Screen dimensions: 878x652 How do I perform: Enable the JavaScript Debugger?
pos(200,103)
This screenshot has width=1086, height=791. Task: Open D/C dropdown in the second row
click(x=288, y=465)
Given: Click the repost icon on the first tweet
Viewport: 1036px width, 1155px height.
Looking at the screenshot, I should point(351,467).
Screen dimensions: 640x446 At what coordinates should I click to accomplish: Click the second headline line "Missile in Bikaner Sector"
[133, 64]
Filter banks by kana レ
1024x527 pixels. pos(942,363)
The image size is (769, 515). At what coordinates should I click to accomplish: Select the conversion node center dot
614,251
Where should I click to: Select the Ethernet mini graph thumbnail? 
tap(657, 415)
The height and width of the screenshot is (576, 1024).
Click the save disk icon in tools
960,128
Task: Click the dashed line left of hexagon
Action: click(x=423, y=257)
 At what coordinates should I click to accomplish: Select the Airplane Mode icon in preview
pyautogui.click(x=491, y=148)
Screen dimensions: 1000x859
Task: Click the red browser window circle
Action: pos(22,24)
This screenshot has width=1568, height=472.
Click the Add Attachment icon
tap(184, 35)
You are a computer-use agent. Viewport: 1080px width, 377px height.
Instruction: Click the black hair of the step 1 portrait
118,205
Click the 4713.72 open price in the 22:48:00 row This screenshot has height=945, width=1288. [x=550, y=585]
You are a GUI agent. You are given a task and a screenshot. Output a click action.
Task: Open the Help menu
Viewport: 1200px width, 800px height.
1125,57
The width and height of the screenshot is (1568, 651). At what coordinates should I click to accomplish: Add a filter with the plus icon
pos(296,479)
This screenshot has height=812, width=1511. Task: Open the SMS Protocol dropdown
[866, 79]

DIRECTIONS FOR THIS TASK - Extract each line from the listing above, please, and repeat it exactly.

SOLUTION TO THE PROBLEM -
Screen dimensions: 878x652 How do I perform: Enable the JavaScript Debugger?
pos(200,103)
This screenshot has width=1086, height=791. Task: Open D/C dropdown in the second row
click(x=288, y=465)
Given: Click the repost icon on the first tweet
Viewport: 1036px width, 1155px height.
Looking at the screenshot, I should point(351,467).
Screen dimensions: 640x446 At what coordinates should I click to accomplish: Click the second headline line "Missile in Bikaner Sector"
[133, 64]
Filter banks by kana レ
1024x527 pixels. pos(942,363)
The image size is (769, 515). At what coordinates should I click to accomplish: Select the conversion node center dot
614,251
Where should I click to: Select the Ethernet mini graph thumbnail? 
tap(657, 415)
The height and width of the screenshot is (576, 1024).
Click the save disk icon in tools
960,128
Task: Click the dashed line left of hexagon
Action: click(x=423, y=257)
 At what coordinates should I click to accomplish: Select the Airplane Mode icon in preview
pyautogui.click(x=491, y=148)
Screen dimensions: 1000x859
Task: Click the red browser window circle
Action: pos(22,24)
This screenshot has width=1568, height=472.
Click the Add Attachment icon
tap(184, 35)
You are a computer-use agent. Viewport: 1080px width, 377px height.
Instruction: Click the black hair of the step 1 portrait
118,205
Click the 4713.72 open price in the 22:48:00 row This screenshot has height=945, width=1288. [x=550, y=585]
You are a GUI agent. You are given a task and a screenshot. Output a click action.
Task: Open the Help menu
Viewport: 1200px width, 800px height.
1125,57
The width and height of the screenshot is (1568, 651). At what coordinates should I click to accomplish: Add a filter with the plus icon
pos(296,479)
This screenshot has height=812, width=1511. Task: Open the SMS Protocol dropdown
[866, 79]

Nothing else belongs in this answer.